# TASK DESCRIPTION
All of the entries need to be set down exactly as they read.

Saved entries
[Start of Attachment]
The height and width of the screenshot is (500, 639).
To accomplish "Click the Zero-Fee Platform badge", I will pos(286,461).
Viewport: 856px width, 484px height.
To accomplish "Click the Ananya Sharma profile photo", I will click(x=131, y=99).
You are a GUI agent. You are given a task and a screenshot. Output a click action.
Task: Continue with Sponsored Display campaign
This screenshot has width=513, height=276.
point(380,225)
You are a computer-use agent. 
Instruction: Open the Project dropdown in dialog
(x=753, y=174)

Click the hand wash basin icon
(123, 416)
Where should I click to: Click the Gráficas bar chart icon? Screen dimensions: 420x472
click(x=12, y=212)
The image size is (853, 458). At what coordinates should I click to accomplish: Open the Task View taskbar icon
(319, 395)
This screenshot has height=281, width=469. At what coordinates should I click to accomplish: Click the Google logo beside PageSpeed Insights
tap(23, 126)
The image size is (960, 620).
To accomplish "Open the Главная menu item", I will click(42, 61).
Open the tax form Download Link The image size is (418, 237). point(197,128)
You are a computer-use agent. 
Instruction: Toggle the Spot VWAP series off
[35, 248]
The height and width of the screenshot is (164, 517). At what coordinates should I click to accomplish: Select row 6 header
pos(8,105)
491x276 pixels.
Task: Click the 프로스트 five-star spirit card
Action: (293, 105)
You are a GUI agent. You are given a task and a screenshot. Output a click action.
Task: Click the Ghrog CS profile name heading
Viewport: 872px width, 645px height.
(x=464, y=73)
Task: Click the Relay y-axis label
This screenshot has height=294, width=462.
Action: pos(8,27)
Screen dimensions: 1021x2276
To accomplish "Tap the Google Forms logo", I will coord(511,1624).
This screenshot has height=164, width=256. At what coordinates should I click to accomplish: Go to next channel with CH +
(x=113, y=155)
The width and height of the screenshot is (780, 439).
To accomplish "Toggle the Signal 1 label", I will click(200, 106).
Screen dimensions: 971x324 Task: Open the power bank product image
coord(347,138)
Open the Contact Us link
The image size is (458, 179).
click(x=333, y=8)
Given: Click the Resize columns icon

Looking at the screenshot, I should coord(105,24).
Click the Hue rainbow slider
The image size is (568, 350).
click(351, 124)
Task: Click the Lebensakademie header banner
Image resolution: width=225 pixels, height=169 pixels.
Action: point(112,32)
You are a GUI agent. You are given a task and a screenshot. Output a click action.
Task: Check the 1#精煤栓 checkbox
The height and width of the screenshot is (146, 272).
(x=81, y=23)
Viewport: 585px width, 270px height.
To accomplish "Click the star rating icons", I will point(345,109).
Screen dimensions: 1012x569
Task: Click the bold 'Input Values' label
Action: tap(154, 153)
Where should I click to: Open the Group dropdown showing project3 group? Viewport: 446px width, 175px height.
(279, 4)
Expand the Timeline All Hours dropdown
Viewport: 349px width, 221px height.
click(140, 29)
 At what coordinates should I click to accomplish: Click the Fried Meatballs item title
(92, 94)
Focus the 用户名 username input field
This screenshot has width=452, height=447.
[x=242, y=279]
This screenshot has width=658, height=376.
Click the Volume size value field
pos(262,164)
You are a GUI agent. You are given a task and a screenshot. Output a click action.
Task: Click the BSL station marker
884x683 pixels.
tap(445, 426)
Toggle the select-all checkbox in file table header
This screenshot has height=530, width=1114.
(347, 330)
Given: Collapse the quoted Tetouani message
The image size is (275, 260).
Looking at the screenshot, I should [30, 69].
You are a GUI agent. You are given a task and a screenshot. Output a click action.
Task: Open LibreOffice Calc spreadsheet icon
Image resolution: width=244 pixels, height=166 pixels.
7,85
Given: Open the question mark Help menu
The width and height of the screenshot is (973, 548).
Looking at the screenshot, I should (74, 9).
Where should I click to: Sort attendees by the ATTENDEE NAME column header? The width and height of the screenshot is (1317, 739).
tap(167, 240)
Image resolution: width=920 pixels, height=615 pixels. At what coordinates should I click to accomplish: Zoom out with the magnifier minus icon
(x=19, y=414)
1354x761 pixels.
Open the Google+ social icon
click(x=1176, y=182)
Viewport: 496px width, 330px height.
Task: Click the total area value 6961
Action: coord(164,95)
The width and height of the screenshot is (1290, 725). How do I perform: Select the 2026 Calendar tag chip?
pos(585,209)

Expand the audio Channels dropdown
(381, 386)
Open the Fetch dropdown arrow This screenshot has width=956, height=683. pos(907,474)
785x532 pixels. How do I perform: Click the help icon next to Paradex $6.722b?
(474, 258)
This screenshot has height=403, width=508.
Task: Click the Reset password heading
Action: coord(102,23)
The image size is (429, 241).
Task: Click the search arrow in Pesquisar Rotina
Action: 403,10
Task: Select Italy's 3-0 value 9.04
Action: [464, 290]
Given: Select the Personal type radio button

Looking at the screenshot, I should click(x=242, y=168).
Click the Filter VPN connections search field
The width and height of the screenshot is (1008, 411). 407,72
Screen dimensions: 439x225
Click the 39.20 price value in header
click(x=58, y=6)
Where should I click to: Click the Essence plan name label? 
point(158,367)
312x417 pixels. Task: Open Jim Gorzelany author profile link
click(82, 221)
[End of Attachment]
# SOLUTION FOR THIS PROBLEM
The height and width of the screenshot is (500, 639).
To accomplish "Click the Zero-Fee Platform badge", I will pos(286,461).
Viewport: 856px width, 484px height.
To accomplish "Click the Ananya Sharma profile photo", I will click(x=131, y=99).
You are a GUI agent. You are given a task and a screenshot. Output a click action.
Task: Continue with Sponsored Display campaign
This screenshot has width=513, height=276.
point(380,225)
You are a computer-use agent. 
Instruction: Open the Project dropdown in dialog
(x=753, y=174)

Click the hand wash basin icon
(123, 416)
Where should I click to: Click the Gráficas bar chart icon? Screen dimensions: 420x472
click(x=12, y=212)
The image size is (853, 458). At what coordinates should I click to accomplish: Open the Task View taskbar icon
(319, 395)
This screenshot has height=281, width=469. At what coordinates should I click to accomplish: Click the Google logo beside PageSpeed Insights
tap(23, 126)
The image size is (960, 620).
To accomplish "Open the Главная menu item", I will click(42, 61).
Open the tax form Download Link The image size is (418, 237). point(197,128)
You are a computer-use agent. 
Instruction: Toggle the Spot VWAP series off
[35, 248]
The height and width of the screenshot is (164, 517). At what coordinates should I click to accomplish: Select row 6 header
pos(8,105)
491x276 pixels.
Task: Click the 프로스트 five-star spirit card
Action: (293, 105)
You are a GUI agent. You are given a task and a screenshot. Output a click action.
Task: Click the Ghrog CS profile name heading
Viewport: 872px width, 645px height.
(x=464, y=73)
Task: Click the Relay y-axis label
This screenshot has height=294, width=462.
Action: pos(8,27)
Screen dimensions: 1021x2276
To accomplish "Tap the Google Forms logo", I will coord(511,1624).
This screenshot has height=164, width=256. At what coordinates should I click to accomplish: Go to next channel with CH +
(x=113, y=155)
The width and height of the screenshot is (780, 439).
To accomplish "Toggle the Signal 1 label", I will click(200, 106).
Screen dimensions: 971x324 Task: Open the power bank product image
coord(347,138)
Open the Contact Us link
The image size is (458, 179).
click(x=333, y=8)
Given: Click the Resize columns icon

Looking at the screenshot, I should coord(105,24).
Click the Hue rainbow slider
The image size is (568, 350).
click(351, 124)
Task: Click the Lebensakademie header banner
Image resolution: width=225 pixels, height=169 pixels.
Action: point(112,32)
You are a GUI agent. You are given a task and a screenshot. Output a click action.
Task: Check the 1#精煤栓 checkbox
The height and width of the screenshot is (146, 272).
(x=81, y=23)
Viewport: 585px width, 270px height.
To accomplish "Click the star rating icons", I will point(345,109).
Screen dimensions: 1012x569
Task: Click the bold 'Input Values' label
Action: tap(154, 153)
Where should I click to: Open the Group dropdown showing project3 group? Viewport: 446px width, 175px height.
(279, 4)
Expand the Timeline All Hours dropdown
Viewport: 349px width, 221px height.
click(140, 29)
 At what coordinates should I click to accomplish: Click the Fried Meatballs item title
(92, 94)
Focus the 用户名 username input field
This screenshot has width=452, height=447.
[x=242, y=279]
This screenshot has width=658, height=376.
Click the Volume size value field
pos(262,164)
You are a GUI agent. You are given a task and a screenshot. Output a click action.
Task: Click the BSL station marker
884x683 pixels.
tap(445, 426)
Toggle the select-all checkbox in file table header
This screenshot has height=530, width=1114.
(347, 330)
Given: Collapse the quoted Tetouani message
The image size is (275, 260).
Looking at the screenshot, I should [30, 69].
You are a GUI agent. You are given a task and a screenshot. Output a click action.
Task: Open LibreOffice Calc spreadsheet icon
Image resolution: width=244 pixels, height=166 pixels.
7,85
Given: Open the question mark Help menu
The width and height of the screenshot is (973, 548).
Looking at the screenshot, I should (74, 9).
Where should I click to: Sort attendees by the ATTENDEE NAME column header? The width and height of the screenshot is (1317, 739).
tap(167, 240)
Image resolution: width=920 pixels, height=615 pixels. At what coordinates should I click to accomplish: Zoom out with the magnifier minus icon
(x=19, y=414)
1354x761 pixels.
Open the Google+ social icon
click(x=1176, y=182)
Viewport: 496px width, 330px height.
Task: Click the total area value 6961
Action: coord(164,95)
The width and height of the screenshot is (1290, 725). How do I perform: Select the 2026 Calendar tag chip?
pos(585,209)

Expand the audio Channels dropdown
(381, 386)
Open the Fetch dropdown arrow This screenshot has width=956, height=683. pos(907,474)
785x532 pixels. How do I perform: Click the help icon next to Paradex $6.722b?
(474, 258)
This screenshot has height=403, width=508.
Task: Click the Reset password heading
Action: coord(102,23)
The image size is (429, 241).
Task: Click the search arrow in Pesquisar Rotina
Action: 403,10
Task: Select Italy's 3-0 value 9.04
Action: [464, 290]
Given: Select the Personal type radio button

Looking at the screenshot, I should click(x=242, y=168).
Click the Filter VPN connections search field
The width and height of the screenshot is (1008, 411). 407,72
Screen dimensions: 439x225
Click the 39.20 price value in header
click(x=58, y=6)
Where should I click to: Click the Essence plan name label? 
point(158,367)
312x417 pixels. Task: Open Jim Gorzelany author profile link
click(82, 221)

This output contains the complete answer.